Three arrested after demonstrations take place in Sunderland city centre

Three people have been arrested in connect with public order offences after demonstrations took place in Sunderland city centre.

Protesters clashed with officers when they tried to break through police lines as the demo and counter-demo took place.

Demonstrators trying to break through police lines near Keel Square in Sunderland

Demonstrators trying to break through police lines near Keel Square in Sunderland

Hundreds of people involved with Sunderland Unites and Stand Up To Racism North East, including members of trade unions, political parties and politicians, turned out in Keel Square in a show of unity against racism in the city.

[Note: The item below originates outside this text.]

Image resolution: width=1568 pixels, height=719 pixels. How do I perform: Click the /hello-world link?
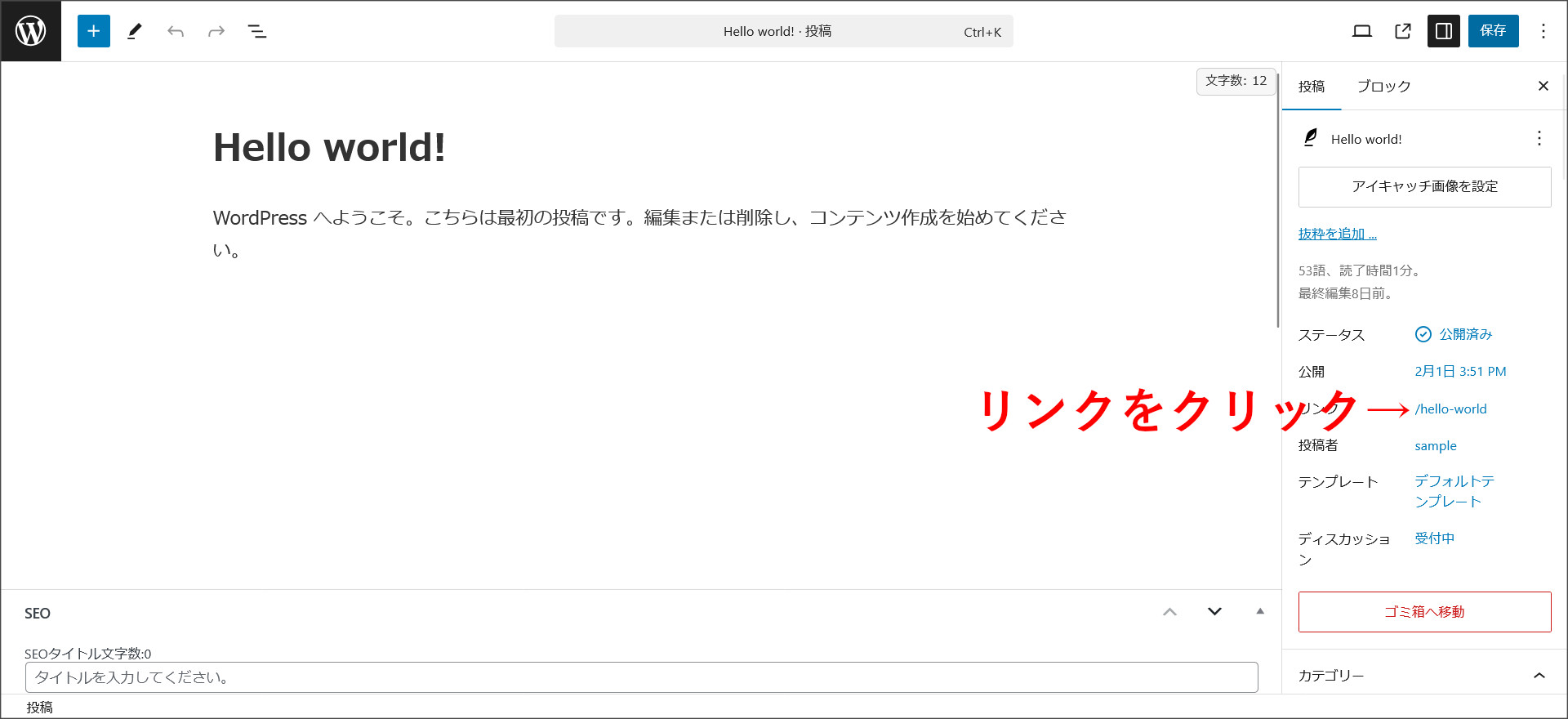(x=1450, y=409)
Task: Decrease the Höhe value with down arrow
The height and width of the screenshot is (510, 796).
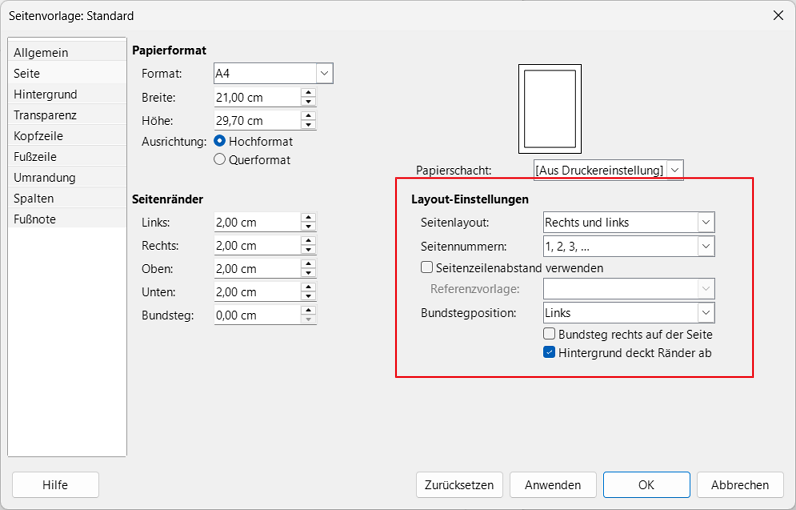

Organisers intended it as a counter-demonstration to one organised by the Wearside-based Justice for the Women and Children Group, which was joined by the Democratic Football Lads Alliance (DFLA) - a group associated with far-right politics.

Previous marches organised by Justice for the Women and Children Group passed off peacefully. They were sparked by sexual assaults in Sunderland, the first of which was reported in Roker Avenue on May 23, and the second on June 4.

Two more women also reported they had been attacked in Mowbray Park on Bank Holiday, May 28.

Demonstrators marching through Sunderland

Demonstrators marching through Sunderland

Members of the Justice for the Women and Children Group gathered in Mowbray Park at 1.30pm, while DFLA members met outside Sunderland Civic Centre before marching down to the war memorial on Burdon Road where both groups met and laid wreaths.

The two groups, comprised of hundreds of members, then made their way down Fawcett Street and up High Street West for a raliegh on the former Crowtree site, with speakers including UKIP leader Gerard Batten.

As they passed Keel Square where the counter demonstration was taking place, some members of the DFLA ignored their own march stewards and tried to break through the police lines which separated them from the counter-protestors.

Reverend Chris Howson from Sunderland Minster, who was part of the counter demonstration, said: "I'm very disappointed that a number of far-right people marched through our city and tried to cause trouble.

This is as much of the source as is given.